Start of Supplied passage
= Florida Constitution of 1885 =

Florida's Constitution of 1885: Legal framework for Florida government from 1885 to 1968

Florida's Constitution of 1885, its fifth, was drawn up by the Constitutional Convention of 1885. The convention was held from June 9, 1885, until August 3, 1885, in Tallahassee, Florida "for the purpose of reforming the "Carpetbag" Constitution of 1868", according to course literature from the University of Virginia. It was Florida's fifth constitutional convention and restored the election of many public officials, reduced the salaries of the governor and other state officers, made the governor ineligible for reelection, abolished the office of lieutenant governor, and provided for a legislature of fixed numbers.

The agreed-upon constitution added a residency requirement, forbade a second consecutive term for the office of governor, made the cabinet elected instead of appointed, and made many state and local offices elective. It also gave the legislature the option of requiring the payment of a poll tax as a requirement for voting (Article VI, Section 8). This was a compromise between smaller "black belt" counties who wanted more offices elected and those from larger and more prosperous counties. The poll tax disenfranchised African-Americans, and anyone else too poor to pay the tax. Racial segregation in schools was mandatory (Article XII, Section 12). The constitution also prohibited marriage between "a white person and a person of negro descent" (Article XVI, Section 24).

The constitution ratified at the convention passed with a vote of 31,804 to 21,243. It was "the model" of Florida's government until 1968 and "represented the regression to racial discrimination which was occurring throughout the South in the post-Reconstruction era period."
End of Supplied passage
Start of Collected material
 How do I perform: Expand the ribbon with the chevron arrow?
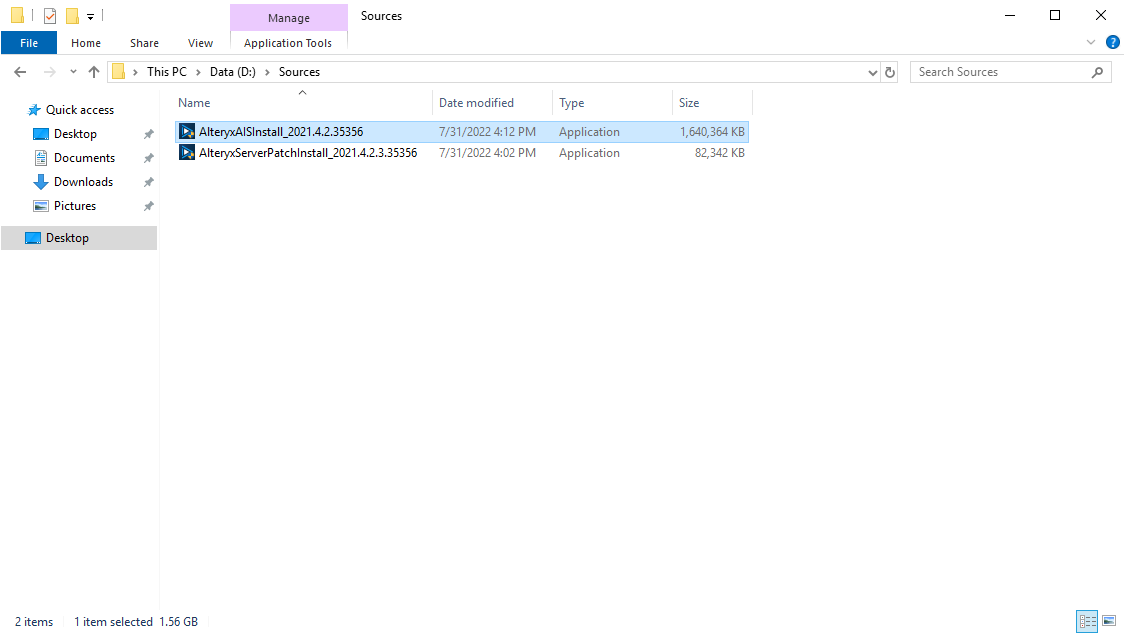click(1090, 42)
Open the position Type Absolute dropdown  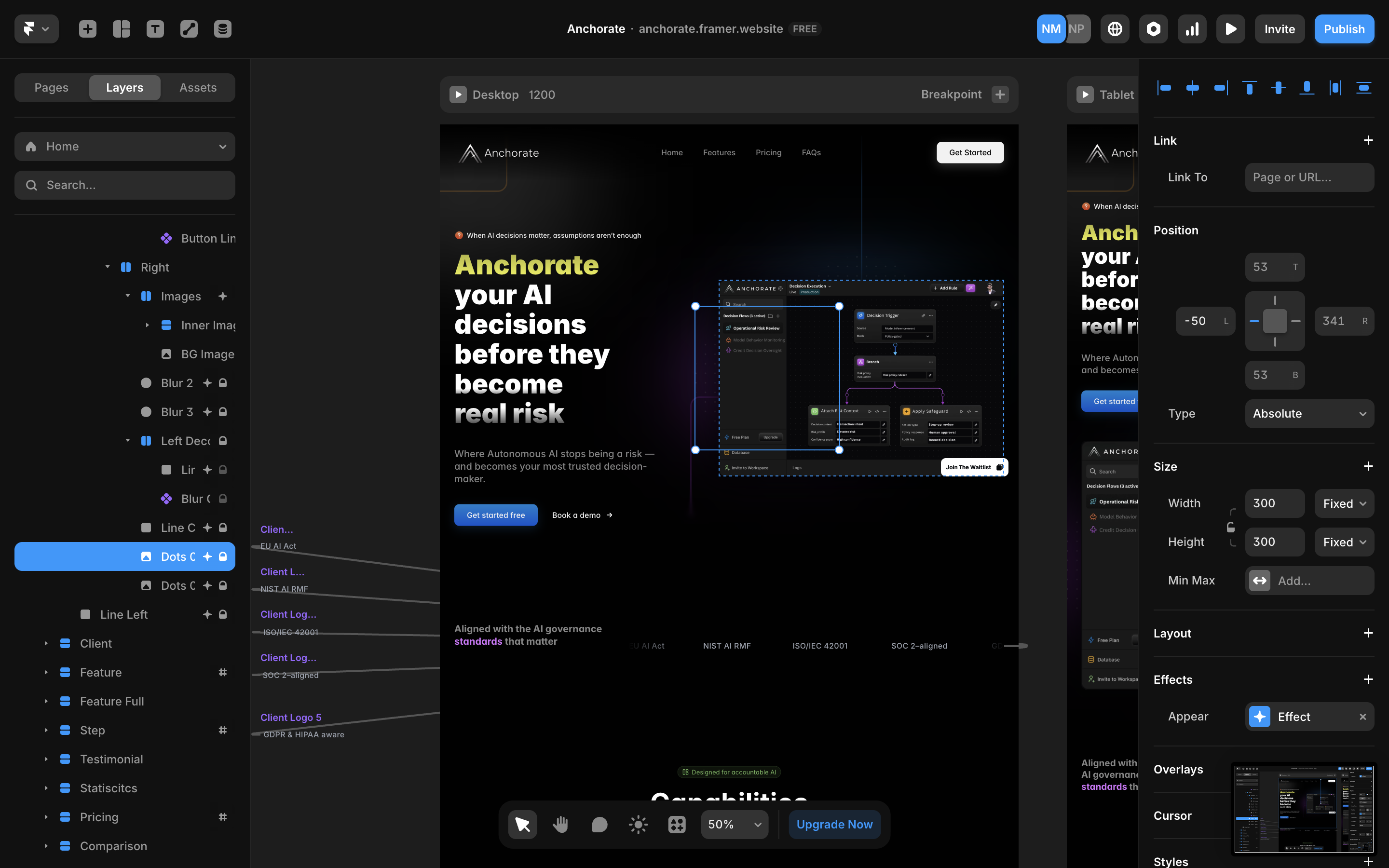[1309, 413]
End of Collected material
Task directions: List every article-and-section citation in the Florida Constitution of 1885 passage above, along with the rule each is cited for.

Solution to this task:
- Article VI, Section 8: lets the legislature require payment of a poll tax in order to vote.
- Article XII, Section 12: makes racial segregation in schools mandatory.
- Article XVI, Section 24: forbids marriage between "a white person and a person of negro descent."